■ **Exercise aim**
Beginning with the line that includes "This screenshot has height=960, width=540." and ending with the last line, print the records exactly, leaving every picture out.

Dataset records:

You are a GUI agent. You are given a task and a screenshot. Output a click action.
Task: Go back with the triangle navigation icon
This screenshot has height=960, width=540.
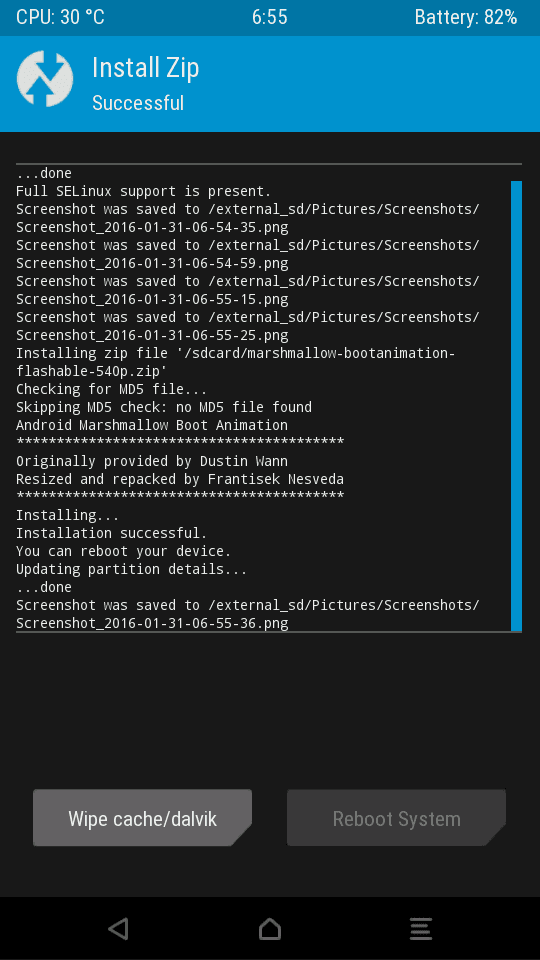[x=118, y=929]
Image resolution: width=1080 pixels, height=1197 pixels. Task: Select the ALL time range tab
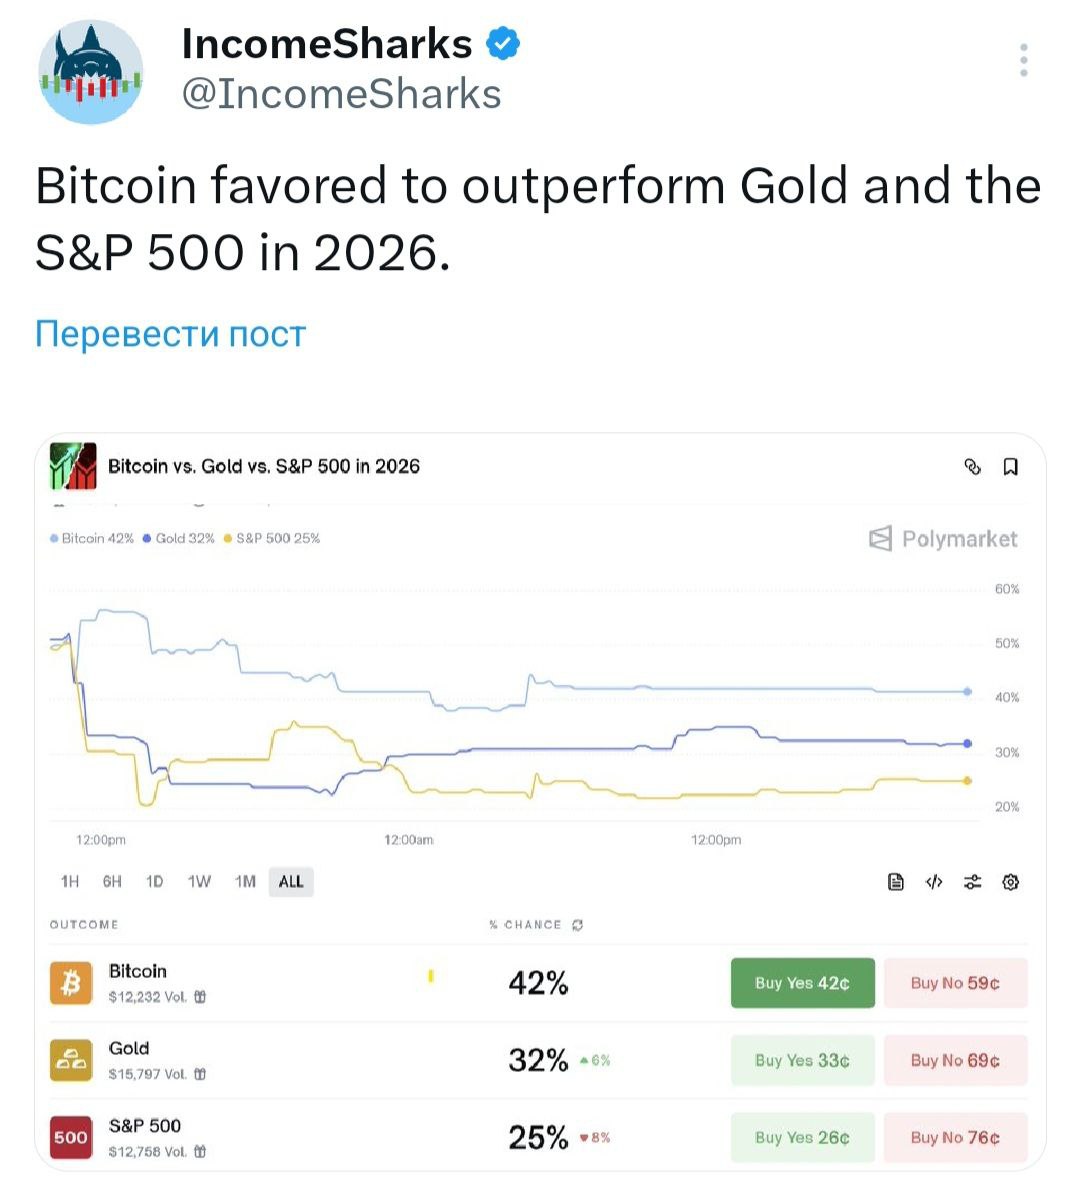(x=291, y=882)
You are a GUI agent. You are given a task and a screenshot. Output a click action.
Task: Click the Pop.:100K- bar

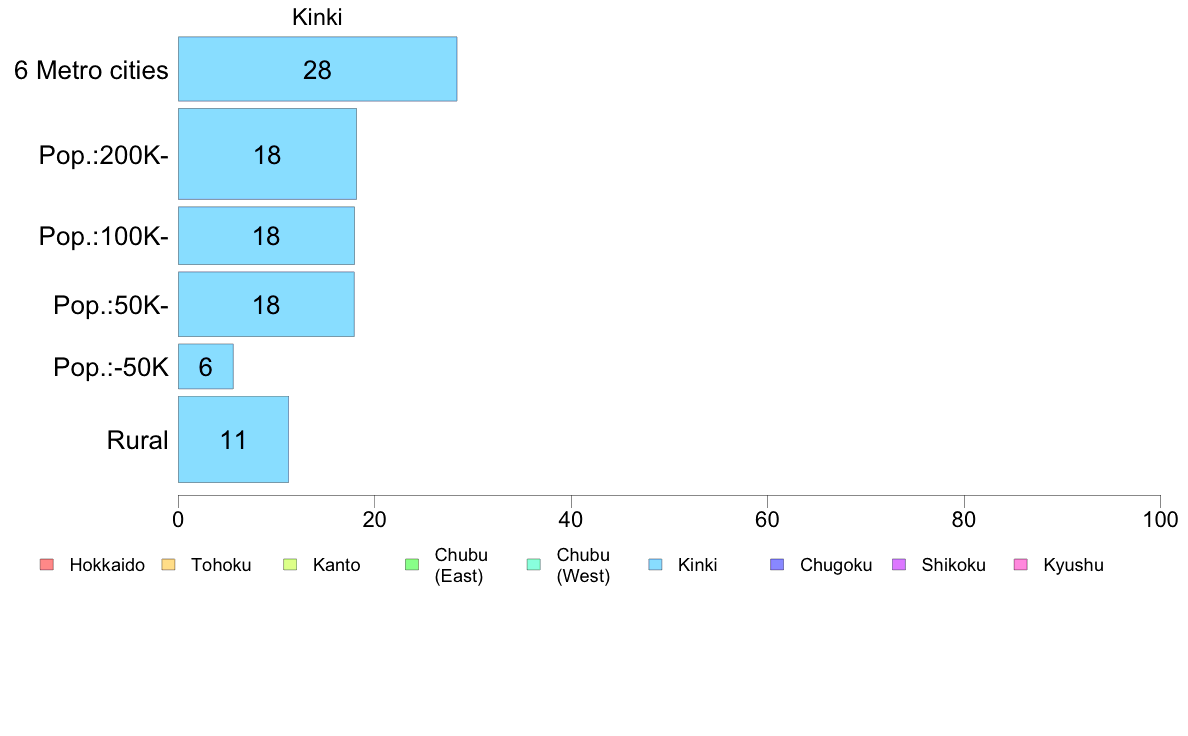point(267,236)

■ **Response box**
This screenshot has height=960, width=540.
[x=118, y=929]
Image resolution: width=1080 pixels, height=1197 pixels. Task: Select the ALL time range tab
(x=291, y=882)
You are a GUI agent. You are given a task and a screenshot. Output a click action.
Task: Click the Pop.:100K- bar

point(267,236)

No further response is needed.